> [Task goal]:
Extract the full listing below without altering a single character.

============================================================

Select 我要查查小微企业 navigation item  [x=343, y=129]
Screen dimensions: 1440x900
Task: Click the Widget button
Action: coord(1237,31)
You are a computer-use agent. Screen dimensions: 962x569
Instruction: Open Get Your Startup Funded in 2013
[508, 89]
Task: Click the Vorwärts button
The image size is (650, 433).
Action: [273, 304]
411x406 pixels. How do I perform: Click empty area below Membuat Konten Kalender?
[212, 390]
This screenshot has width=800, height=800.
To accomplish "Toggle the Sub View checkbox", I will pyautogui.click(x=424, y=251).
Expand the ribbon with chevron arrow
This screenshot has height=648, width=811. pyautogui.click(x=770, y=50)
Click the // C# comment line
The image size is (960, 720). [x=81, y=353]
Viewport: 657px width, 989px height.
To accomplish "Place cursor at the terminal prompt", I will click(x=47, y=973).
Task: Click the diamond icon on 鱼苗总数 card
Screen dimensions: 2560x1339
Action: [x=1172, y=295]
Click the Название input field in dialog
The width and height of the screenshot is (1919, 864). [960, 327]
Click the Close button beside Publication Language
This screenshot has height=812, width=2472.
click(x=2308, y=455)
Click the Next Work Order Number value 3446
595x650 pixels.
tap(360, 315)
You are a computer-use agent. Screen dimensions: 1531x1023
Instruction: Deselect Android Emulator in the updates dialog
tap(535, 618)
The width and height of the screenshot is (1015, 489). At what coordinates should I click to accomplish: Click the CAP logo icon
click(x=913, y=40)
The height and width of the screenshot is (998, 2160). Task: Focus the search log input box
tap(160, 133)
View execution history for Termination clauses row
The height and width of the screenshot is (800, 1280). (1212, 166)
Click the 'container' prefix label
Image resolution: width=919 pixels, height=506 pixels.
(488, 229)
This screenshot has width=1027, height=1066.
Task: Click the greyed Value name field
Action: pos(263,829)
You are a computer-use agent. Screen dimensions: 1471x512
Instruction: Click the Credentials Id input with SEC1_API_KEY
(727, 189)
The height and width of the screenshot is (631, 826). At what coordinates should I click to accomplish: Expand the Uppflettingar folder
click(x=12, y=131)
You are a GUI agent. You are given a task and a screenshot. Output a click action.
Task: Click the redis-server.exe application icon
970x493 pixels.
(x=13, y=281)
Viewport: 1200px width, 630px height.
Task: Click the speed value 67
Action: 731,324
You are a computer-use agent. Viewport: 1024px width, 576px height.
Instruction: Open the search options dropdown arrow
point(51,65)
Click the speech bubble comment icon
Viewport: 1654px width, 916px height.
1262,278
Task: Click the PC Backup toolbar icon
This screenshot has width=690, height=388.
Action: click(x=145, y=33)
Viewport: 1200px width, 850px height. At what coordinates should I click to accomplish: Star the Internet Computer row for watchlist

============================================================

> [Solution]:
Select 我要查查小微企业 navigation item  [x=343, y=129]
Screen dimensions: 1440x900
Task: Click the Widget button
Action: coord(1237,31)
You are a computer-use agent. Screen dimensions: 962x569
Instruction: Open Get Your Startup Funded in 2013
[508, 89]
Task: Click the Vorwärts button
The image size is (650, 433).
Action: [273, 304]
411x406 pixels. How do I perform: Click empty area below Membuat Konten Kalender?
[212, 390]
This screenshot has width=800, height=800.
To accomplish "Toggle the Sub View checkbox", I will pyautogui.click(x=424, y=251).
Expand the ribbon with chevron arrow
This screenshot has height=648, width=811. pyautogui.click(x=770, y=50)
Click the // C# comment line
The image size is (960, 720). [x=81, y=353]
Viewport: 657px width, 989px height.
To accomplish "Place cursor at the terminal prompt", I will click(x=47, y=973).
Task: Click the diamond icon on 鱼苗总数 card
Screen dimensions: 2560x1339
Action: [x=1172, y=295]
Click the Название input field in dialog
The width and height of the screenshot is (1919, 864). [960, 327]
Click the Close button beside Publication Language
This screenshot has height=812, width=2472.
click(x=2308, y=455)
Click the Next Work Order Number value 3446
595x650 pixels.
tap(360, 315)
You are a computer-use agent. Screen dimensions: 1531x1023
Instruction: Deselect Android Emulator in the updates dialog
tap(535, 618)
The width and height of the screenshot is (1015, 489). At what coordinates should I click to accomplish: Click the CAP logo icon
click(x=913, y=40)
The height and width of the screenshot is (998, 2160). Task: Focus the search log input box
tap(160, 133)
View execution history for Termination clauses row
The height and width of the screenshot is (800, 1280). (1212, 166)
Click the 'container' prefix label
Image resolution: width=919 pixels, height=506 pixels.
(488, 229)
This screenshot has width=1027, height=1066.
Task: Click the greyed Value name field
Action: pos(263,829)
You are a computer-use agent. Screen dimensions: 1471x512
Instruction: Click the Credentials Id input with SEC1_API_KEY
(727, 189)
The height and width of the screenshot is (631, 826). At what coordinates should I click to accomplish: Expand the Uppflettingar folder
click(x=12, y=131)
You are a GUI agent. You are given a task and a screenshot. Output a click action.
Task: Click the redis-server.exe application icon
970x493 pixels.
(x=13, y=281)
Viewport: 1200px width, 630px height.
Task: Click the speed value 67
Action: 731,324
You are a computer-use agent. Viewport: 1024px width, 576px height.
Instruction: Open the search options dropdown arrow
point(51,65)
Click the speech bubble comment icon
Viewport: 1654px width, 916px height.
1262,278
Task: Click the PC Backup toolbar icon
This screenshot has width=690, height=388.
Action: click(x=145, y=33)
Viewport: 1200px width, 850px height. At what coordinates should I click to accomplish: Star the Internet Computer row for watchlist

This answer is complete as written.